The ETF's spot shorts were squeezed by the futures market, ultimately realizing the "futures price-lifting, waiting for ETF spot to take the plunge" operation to obtain exit liquidity. If this logic holds true, then the past week's futures long rally may not have been driven by Trump Trade sentiment or Carry Trade liquidity spillover, but rather a short squeeze by the futures market against the ETFs' long-term practice of stealing user profits through wide-range oscillations.
After all, this kind of operation has already appeared in the gold ETF, and the most suitable market for this operation is the long-term wide-range oscillation in the high-price range; since ETFs currently hold the most controllable chips and funds in the market, it is not impossible to control the market.

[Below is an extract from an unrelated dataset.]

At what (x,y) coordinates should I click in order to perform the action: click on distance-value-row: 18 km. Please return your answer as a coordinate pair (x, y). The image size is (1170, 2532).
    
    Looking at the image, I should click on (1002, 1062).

This also ultimately explains why, after BTC broke through the historical high through spot ETFs, it was able to oscillate widely around the previous high for more than 7 months! Because this kind of market can not only prevent ETF investors from leaving in large numbers (there is always a large spot support every time it falls), thereby reducing the ETF's management fees, but also constantly gamble with users in the oscillation to earn excess returns.
In short, it's about eating, taking, and robbing, and if there's profit to be made, what can't capital do?
The above content is a conspiracy theory! There is no definitive data to prove it, and the only evidence that can be cited is CB's premium and abnormal trading activity. No one hopes that this ETF, which brings hope to BTC, will end up being another case of capital hunting.